> **ASSIGNMENT**: What is needed is an exact copy of every record.
-*-*-
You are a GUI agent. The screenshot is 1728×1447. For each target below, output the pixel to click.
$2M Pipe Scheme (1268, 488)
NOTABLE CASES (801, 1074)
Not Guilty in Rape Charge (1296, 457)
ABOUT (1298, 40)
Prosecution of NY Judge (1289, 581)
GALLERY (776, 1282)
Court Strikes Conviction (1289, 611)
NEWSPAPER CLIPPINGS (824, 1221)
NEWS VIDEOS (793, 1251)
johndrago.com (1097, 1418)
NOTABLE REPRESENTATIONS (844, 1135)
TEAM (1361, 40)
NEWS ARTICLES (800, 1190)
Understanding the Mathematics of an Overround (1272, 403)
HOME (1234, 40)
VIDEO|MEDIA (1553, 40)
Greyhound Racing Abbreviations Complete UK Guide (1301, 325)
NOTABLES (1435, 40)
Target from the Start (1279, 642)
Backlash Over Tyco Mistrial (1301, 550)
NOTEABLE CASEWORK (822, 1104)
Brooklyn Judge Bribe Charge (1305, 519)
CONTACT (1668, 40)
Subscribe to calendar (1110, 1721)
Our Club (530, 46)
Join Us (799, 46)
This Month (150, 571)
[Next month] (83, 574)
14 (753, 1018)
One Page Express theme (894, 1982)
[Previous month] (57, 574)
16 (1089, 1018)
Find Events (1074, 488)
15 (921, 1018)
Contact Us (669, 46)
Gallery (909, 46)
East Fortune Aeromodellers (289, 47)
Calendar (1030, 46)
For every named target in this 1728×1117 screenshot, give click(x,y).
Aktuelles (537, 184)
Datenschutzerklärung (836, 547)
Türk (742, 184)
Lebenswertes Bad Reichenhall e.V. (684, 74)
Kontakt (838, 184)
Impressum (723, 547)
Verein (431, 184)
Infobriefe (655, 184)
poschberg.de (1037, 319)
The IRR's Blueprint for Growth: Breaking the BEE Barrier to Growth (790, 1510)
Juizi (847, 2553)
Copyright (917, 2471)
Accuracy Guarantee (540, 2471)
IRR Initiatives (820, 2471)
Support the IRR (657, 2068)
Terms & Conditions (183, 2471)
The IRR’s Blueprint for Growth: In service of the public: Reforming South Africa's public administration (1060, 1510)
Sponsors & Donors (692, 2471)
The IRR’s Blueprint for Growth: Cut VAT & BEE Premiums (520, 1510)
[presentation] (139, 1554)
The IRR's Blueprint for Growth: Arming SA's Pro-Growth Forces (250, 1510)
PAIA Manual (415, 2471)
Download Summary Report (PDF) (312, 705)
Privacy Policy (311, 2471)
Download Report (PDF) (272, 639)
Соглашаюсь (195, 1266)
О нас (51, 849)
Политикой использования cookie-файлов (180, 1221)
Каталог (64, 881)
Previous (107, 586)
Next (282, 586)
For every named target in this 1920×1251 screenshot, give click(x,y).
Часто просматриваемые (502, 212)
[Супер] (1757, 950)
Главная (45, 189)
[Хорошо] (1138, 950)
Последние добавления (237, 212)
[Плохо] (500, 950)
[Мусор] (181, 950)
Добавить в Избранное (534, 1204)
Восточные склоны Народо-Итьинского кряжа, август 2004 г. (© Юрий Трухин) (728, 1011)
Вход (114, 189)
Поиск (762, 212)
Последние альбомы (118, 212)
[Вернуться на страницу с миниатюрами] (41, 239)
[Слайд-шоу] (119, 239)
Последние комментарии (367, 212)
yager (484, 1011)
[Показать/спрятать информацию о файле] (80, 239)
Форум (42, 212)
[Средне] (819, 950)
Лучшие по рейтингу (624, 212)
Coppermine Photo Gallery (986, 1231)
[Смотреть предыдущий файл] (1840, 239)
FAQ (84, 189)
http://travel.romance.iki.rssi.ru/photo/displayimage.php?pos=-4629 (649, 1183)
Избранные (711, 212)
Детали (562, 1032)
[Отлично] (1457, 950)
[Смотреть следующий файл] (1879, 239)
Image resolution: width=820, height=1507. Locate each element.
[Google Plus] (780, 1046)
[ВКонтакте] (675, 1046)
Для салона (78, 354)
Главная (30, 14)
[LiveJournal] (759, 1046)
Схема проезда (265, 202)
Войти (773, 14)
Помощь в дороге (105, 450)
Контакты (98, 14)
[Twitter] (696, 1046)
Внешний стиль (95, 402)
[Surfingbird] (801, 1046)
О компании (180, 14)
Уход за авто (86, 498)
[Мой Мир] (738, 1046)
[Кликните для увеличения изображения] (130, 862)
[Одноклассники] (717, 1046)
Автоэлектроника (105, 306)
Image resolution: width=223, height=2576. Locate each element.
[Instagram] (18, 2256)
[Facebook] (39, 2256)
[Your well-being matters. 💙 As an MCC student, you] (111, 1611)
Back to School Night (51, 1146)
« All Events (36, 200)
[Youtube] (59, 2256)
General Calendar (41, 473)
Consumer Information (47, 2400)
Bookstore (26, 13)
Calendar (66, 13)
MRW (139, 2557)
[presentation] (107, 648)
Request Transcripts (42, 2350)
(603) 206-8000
-*-*-
> **ANSWER BOX**:
You are a GUI agent. The screenshot is 1728×1447. For each target below, output the pixel to click.
$2M Pipe Scheme (1268, 488)
NOTABLE CASES (801, 1074)
Not Guilty in Rape Charge (1296, 457)
ABOUT (1298, 40)
Prosecution of NY Judge (1289, 581)
GALLERY (776, 1282)
Court Strikes Conviction (1289, 611)
NEWSPAPER CLIPPINGS (824, 1221)
NEWS VIDEOS (793, 1251)
johndrago.com (1097, 1418)
NOTABLE REPRESENTATIONS (844, 1135)
TEAM (1361, 40)
NEWS ARTICLES (800, 1190)
Understanding the Mathematics of an Overround (1272, 403)
HOME (1234, 40)
VIDEO|MEDIA (1553, 40)
Greyhound Racing Abbreviations Complete UK Guide (1301, 325)
NOTABLES (1435, 40)
Target from the Start (1279, 642)
Backlash Over Tyco Mistrial (1301, 550)
NOTEABLE CASEWORK (822, 1104)
Brooklyn Judge Bribe Charge (1305, 519)
CONTACT (1668, 40)
Subscribe to calendar (1110, 1721)
Our Club (530, 46)
Join Us (799, 46)
This Month (150, 571)
[Next month] (83, 574)
14 (753, 1018)
One Page Express theme (894, 1982)
[Previous month] (57, 574)
16 (1089, 1018)
Find Events (1074, 488)
15 (921, 1018)
Contact Us (669, 46)
Gallery (909, 46)
East Fortune Aeromodellers (289, 47)
Calendar (1030, 46)
For every named target in this 1728×1117 screenshot, give click(x,y).
Aktuelles (537, 184)
Datenschutzerklärung (836, 547)
Türk (742, 184)
Lebenswertes Bad Reichenhall e.V. (684, 74)
Kontakt (838, 184)
Impressum (723, 547)
Verein (431, 184)
Infobriefe (655, 184)
poschberg.de (1037, 319)
The IRR's Blueprint for Growth: Breaking the BEE Barrier to Growth (790, 1510)
Juizi (847, 2553)
Copyright (917, 2471)
Accuracy Guarantee (540, 2471)
IRR Initiatives (820, 2471)
Support the IRR (657, 2068)
Terms & Conditions (183, 2471)
The IRR’s Blueprint for Growth: In service of the public: Reforming South Africa's public administration (1060, 1510)
Sponsors & Donors (692, 2471)
The IRR’s Blueprint for Growth: Cut VAT & BEE Premiums (520, 1510)
[presentation] (139, 1554)
The IRR's Blueprint for Growth: Arming SA's Pro-Growth Forces (250, 1510)
PAIA Manual (415, 2471)
Download Summary Report (PDF) (312, 705)
Privacy Policy (311, 2471)
Download Report (PDF) (272, 639)
Соглашаюсь (195, 1266)
О нас (51, 849)
Политикой использования cookie-файлов (180, 1221)
Каталог (64, 881)
Previous (107, 586)
Next (282, 586)
For every named target in this 1920×1251 screenshot, give click(x,y).
Часто просматриваемые (502, 212)
[Супер] (1757, 950)
Главная (45, 189)
[Хорошо] (1138, 950)
Последние добавления (237, 212)
[Плохо] (500, 950)
[Мусор] (181, 950)
Добавить в Избранное (534, 1204)
Восточные склоны Народо-Итьинского кряжа, август 2004 г. (© Юрий Трухин) (728, 1011)
Вход (114, 189)
Поиск (762, 212)
Последние альбомы (118, 212)
[Вернуться на страницу с миниатюрами] (41, 239)
[Слайд-шоу] (119, 239)
Последние комментарии (367, 212)
yager (484, 1011)
[Показать/спрятать информацию о файле] (80, 239)
Форум (42, 212)
[Средне] (819, 950)
Лучшие по рейтингу (624, 212)
Coppermine Photo Gallery (986, 1231)
[Смотреть предыдущий файл] (1840, 239)
FAQ (84, 189)
http://travel.romance.iki.rssi.ru/photo/displayimage.php?pos=-4629 (649, 1183)
Избранные (711, 212)
Детали (562, 1032)
[Отлично] (1457, 950)
[Смотреть следующий файл] (1879, 239)
Image resolution: width=820, height=1507. Locate each element.
[Google Plus] (780, 1046)
[ВКонтакте] (675, 1046)
Для салона (78, 354)
Главная (30, 14)
[LiveJournal] (759, 1046)
Схема проезда (265, 202)
Войти (773, 14)
Помощь в дороге (105, 450)
Контакты (98, 14)
[Twitter] (696, 1046)
Внешний стиль (95, 402)
[Surfingbird] (801, 1046)
О компании (180, 14)
Уход за авто (86, 498)
[Мой Мир] (738, 1046)
[Кликните для увеличения изображения] (130, 862)
[Одноклассники] (717, 1046)
Автоэлектроника (105, 306)
Image resolution: width=223, height=2576. Locate each element.
[Instagram] (18, 2256)
[Facebook] (39, 2256)
[Your well-being matters. 💙 As an MCC student, you] (111, 1611)
Back to School Night (51, 1146)
« All Events (36, 200)
[Youtube] (59, 2256)
General Calendar (41, 473)
Consumer Information (47, 2400)
Bookstore (26, 13)
Calendar (66, 13)
MRW (139, 2557)
[presentation] (107, 648)
Request Transcripts (42, 2350)
(603) 206-8000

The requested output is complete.